Au Ghana, le processus d’urbanisation et la commercialisation des terres progressent à un rythme soutenu, aux dépens du développement agricole. Cette tendance exige de procéder à une planification adéquate de l’utilisation des terres, qui relève aujourd’hui des autorités traditionnelles et des gouvernements locaux.
La population du Ghana augmente de 2,2 % chaque année et devrait atteindre le seuil des 40 millions d’ici 2035. En 2019, près de 56,1 % des Ghanéens vivaient en ville. L’urbanisation affecte grandement les espaces agricoles. Autrefois, un étranger pouvait facilement acquérir des terres rurales afin de les cultiver. Aujourd’hui, elles sont difficiles d’accès, du fait de l’urbanisation, de la commercialisation, de l’industrialisation, du développement des infrastructures et de la mauvaise planification de l’utilisation des terres par les gouvernements locaux et les autorités chargées de l’aménagement du territoire. Les villes proches d’Accra, comme Kasoa (région du Centre), Aburi (région Orientale) ou Dodowa (Grand Accra), connaissent une urbanisation rapide et perdent en surface agricole. Il est donc nécessaire de planifier l’utilisation des terres judicieusement afin de répondre aux besoins en logements et en sécurité alimentaire.

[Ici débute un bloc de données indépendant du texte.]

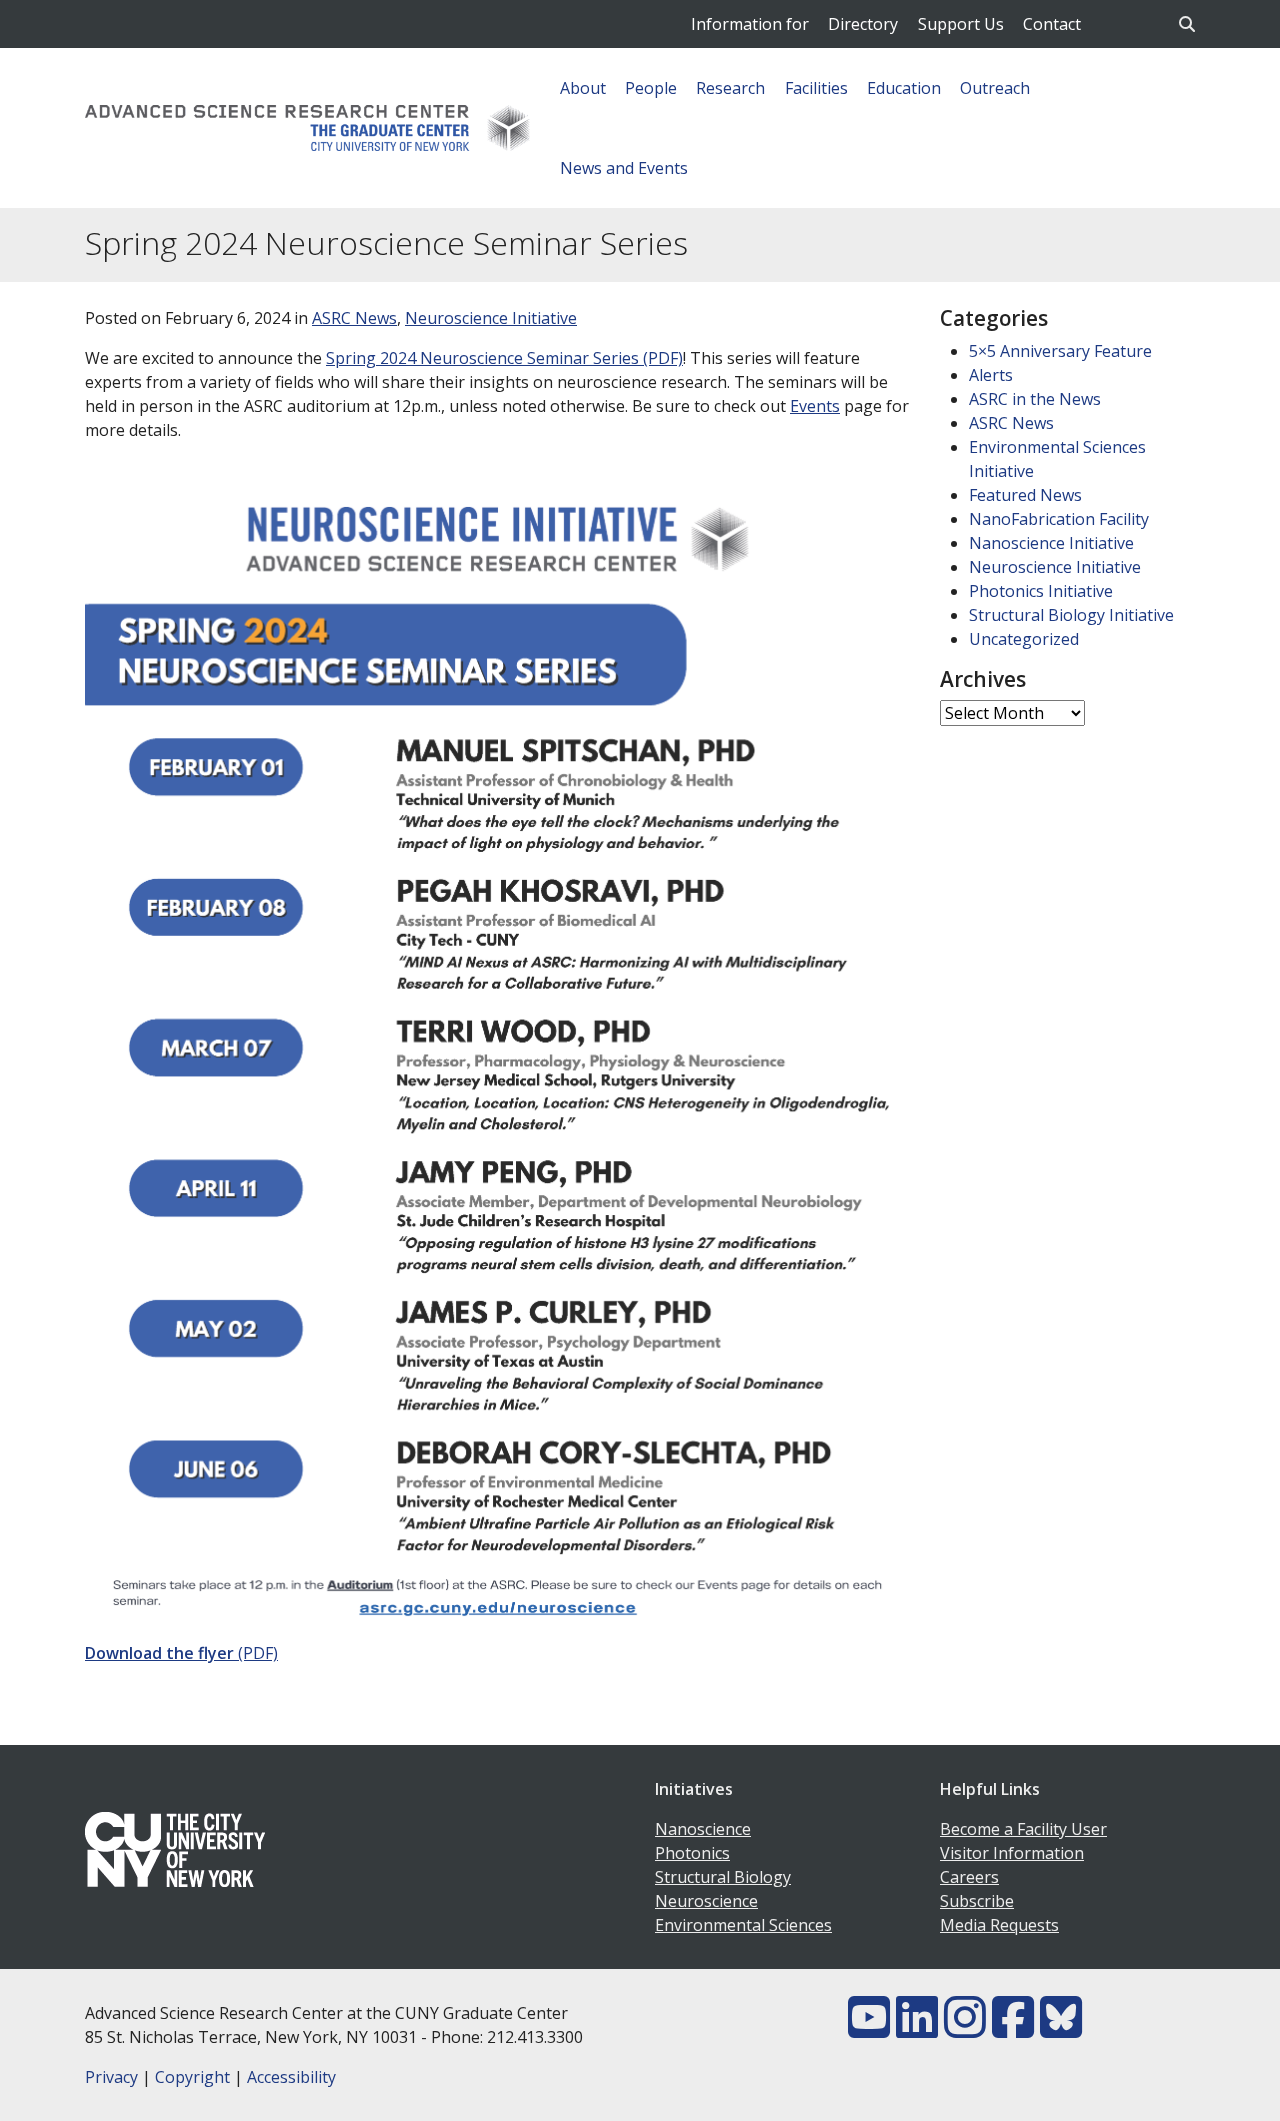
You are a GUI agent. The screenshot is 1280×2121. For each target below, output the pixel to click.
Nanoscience (703, 1829)
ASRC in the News (1035, 399)
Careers (969, 1877)
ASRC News (354, 318)
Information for (750, 24)
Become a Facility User (1023, 1829)
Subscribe (977, 1901)
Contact (1052, 24)
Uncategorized (1024, 639)
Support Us (961, 24)
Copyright (192, 2077)
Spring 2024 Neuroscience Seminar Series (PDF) (504, 358)
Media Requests (999, 1925)
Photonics (692, 1853)
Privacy (111, 2077)
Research (730, 88)
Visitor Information (1012, 1853)
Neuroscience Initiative (491, 318)
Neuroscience (706, 1901)
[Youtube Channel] (869, 2029)
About (583, 88)
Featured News (1025, 495)
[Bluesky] (1061, 2029)
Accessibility (291, 2077)
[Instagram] (965, 2029)
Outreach (995, 88)
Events (815, 406)
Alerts (991, 375)
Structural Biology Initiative (1071, 615)
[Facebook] (1013, 2029)
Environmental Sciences (743, 1925)
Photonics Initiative (1041, 591)
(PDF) (181, 1653)
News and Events (624, 168)
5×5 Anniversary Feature (1060, 351)
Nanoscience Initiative (1051, 543)
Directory (863, 24)
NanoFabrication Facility (1059, 519)
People (651, 88)
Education (904, 88)
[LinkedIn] (917, 2029)
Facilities (816, 88)
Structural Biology (723, 1877)
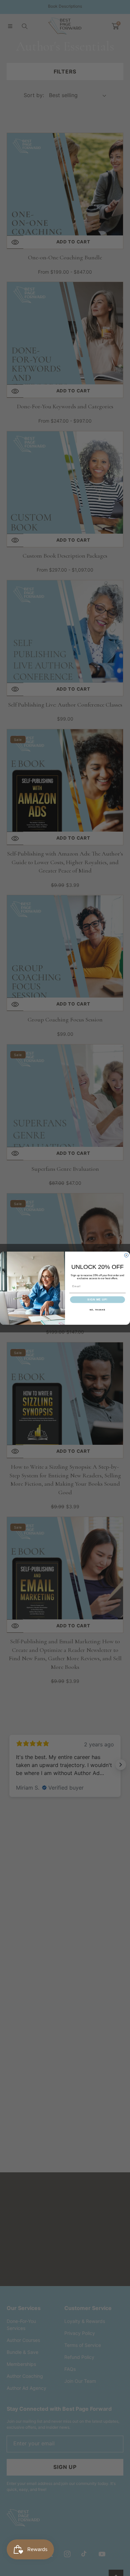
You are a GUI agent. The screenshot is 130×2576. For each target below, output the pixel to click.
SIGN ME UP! (97, 1299)
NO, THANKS (98, 1309)
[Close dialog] (126, 1255)
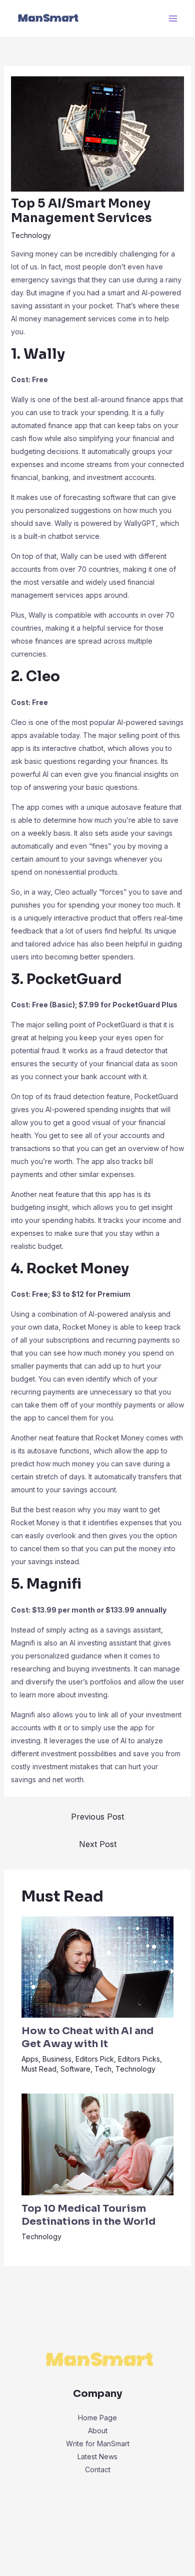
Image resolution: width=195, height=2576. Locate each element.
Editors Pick (95, 2059)
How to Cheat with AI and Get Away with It (88, 2037)
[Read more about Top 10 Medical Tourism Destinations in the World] (98, 2143)
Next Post (97, 1844)
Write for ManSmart (98, 2443)
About (98, 2430)
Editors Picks (139, 2059)
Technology (31, 235)
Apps (30, 2059)
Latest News (98, 2456)
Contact (97, 2469)
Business (57, 2059)
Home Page (97, 2417)
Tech (103, 2069)
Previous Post (97, 1817)
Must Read (39, 2069)
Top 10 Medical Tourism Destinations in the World (89, 2215)
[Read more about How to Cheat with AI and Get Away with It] (98, 1966)
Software (75, 2069)
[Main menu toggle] (172, 18)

Les terres agricoles sous pression. Non seulement l’urbanisation, alimentée par la demande croissante en logements, mais aussi l’industrialisation menacent les terres agricoles. Le projet “One District One Factory” (1D1F), lancé en 2017 dans le cadre du programme d’industrialisation pour garantir la présence d’au moins une usine dans chaque district afin d’y créer de l’emploi, requiert de l’espace pour la construction d’infrastructures et compromet les terres agricoles. Il est donc essentiel que l’industrialisation et le développement agricole soient intégrés : les usines agro-alimentaires devraient servir à la fois à la production alimentaire et aux activités industrielles, comme le veut la politique “Planting for Food and Jobs”.
Un défi pour les gouvernements locaux. Planifier l’utilisation des terres consiste à établir des communautés saines pour assurer le développement socio-économique efficace d’une région. Il s’agit donc de définir des politiques et des activités qui garantissent une utilisation plus économique des terres afin d’assurer un développement durable. Les demandes en terres à différentes fins (agriculture, industrie, pâturage, foresterie, tourisme, immobilier, loisirs, etc.) sont considérables et exigent un aménagement du territoire efficace. Le Ghana compte 260 assemblées de district, mais leurs pouvoirs, ressources et fonctions sont essentiellement centralisés. Le régime foncier ghanéen est complexe. Près de 80 % des terres sont gérées par les autorités coutumières, qui décident à qui les attribuer sans tenir compte de l’utilisation visée. Ces assemblées sont reconnues comme étant en charge de l’aménagement au niveau local par la Local Governance Act, 2016 (loi 936) et la Land Use and Spatial Planning Act, 2016 (loi 925) et doivent s’occuper de l’élaboration des plans de développement et du zonage des districts afin de prévoir l’utilisation des terres et d’identifier les zones propices à l’agriculture, la foresterie, l’industrie et la commercialisation. Elles n’ont cependant ni le pouvoir, ni la volonté politique d’approuver et réguler l’utilisation des terres au niveau local. Au vu de la pression croissante, le gouvernement local doit imaginer et planifier le développement territorial du pays.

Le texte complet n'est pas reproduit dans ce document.